◆ Task prompt
Output the records exactly, and drop each picture.
################
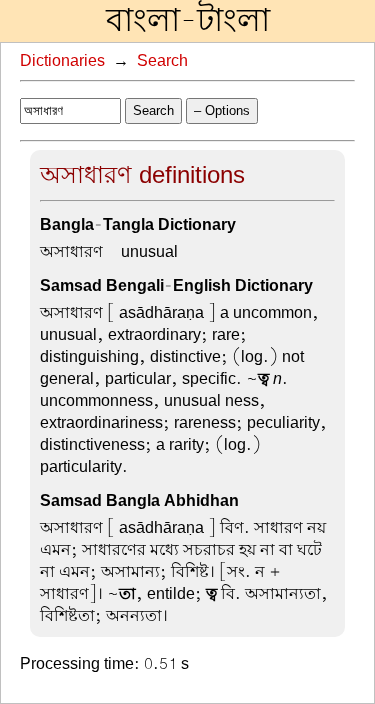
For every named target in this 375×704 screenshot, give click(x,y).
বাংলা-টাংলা (188, 21)
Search (162, 61)
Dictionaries (62, 61)
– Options (222, 110)
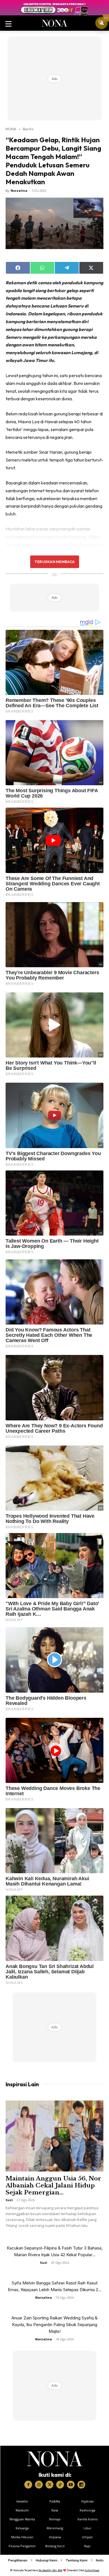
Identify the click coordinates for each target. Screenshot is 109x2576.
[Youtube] (71, 2485)
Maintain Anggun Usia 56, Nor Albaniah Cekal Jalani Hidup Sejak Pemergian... (53, 2185)
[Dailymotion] (81, 2485)
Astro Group (92, 2570)
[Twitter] (49, 2485)
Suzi (9, 2200)
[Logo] (55, 2458)
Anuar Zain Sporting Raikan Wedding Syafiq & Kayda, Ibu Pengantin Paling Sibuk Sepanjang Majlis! (54, 2324)
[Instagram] (39, 2485)
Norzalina (19, 190)
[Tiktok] (60, 2485)
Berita (28, 129)
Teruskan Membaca (54, 561)
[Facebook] (28, 2485)
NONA (11, 129)
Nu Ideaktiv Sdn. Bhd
################
◆ Exercise response
For every named target in this 375×704 screenshot, give click(x,y).
বাংলা-টাংলা (188, 21)
Search (162, 61)
Dictionaries (62, 61)
– Options (222, 110)
Identify the click coordinates for each target. Screenshot is 109x2576.
[Youtube] (71, 2485)
Maintain Anggun Usia 56, Nor Albaniah Cekal Jalani Hidup Sejak Pemergian... (53, 2185)
[Dailymotion] (81, 2485)
Astro Group (92, 2570)
[Twitter] (49, 2485)
Suzi (9, 2200)
[Logo] (55, 2458)
Anuar Zain Sporting Raikan Wedding Syafiq & Kayda, Ibu Pengantin Paling Sibuk Sepanjang Majlis! (54, 2324)
[Instagram] (39, 2485)
Norzalina (19, 190)
[Tiktok] (60, 2485)
Berita (28, 129)
Teruskan Membaca (54, 561)
[Facebook] (28, 2485)
NONA (11, 129)
Nu Ideaktiv Sdn. Bhd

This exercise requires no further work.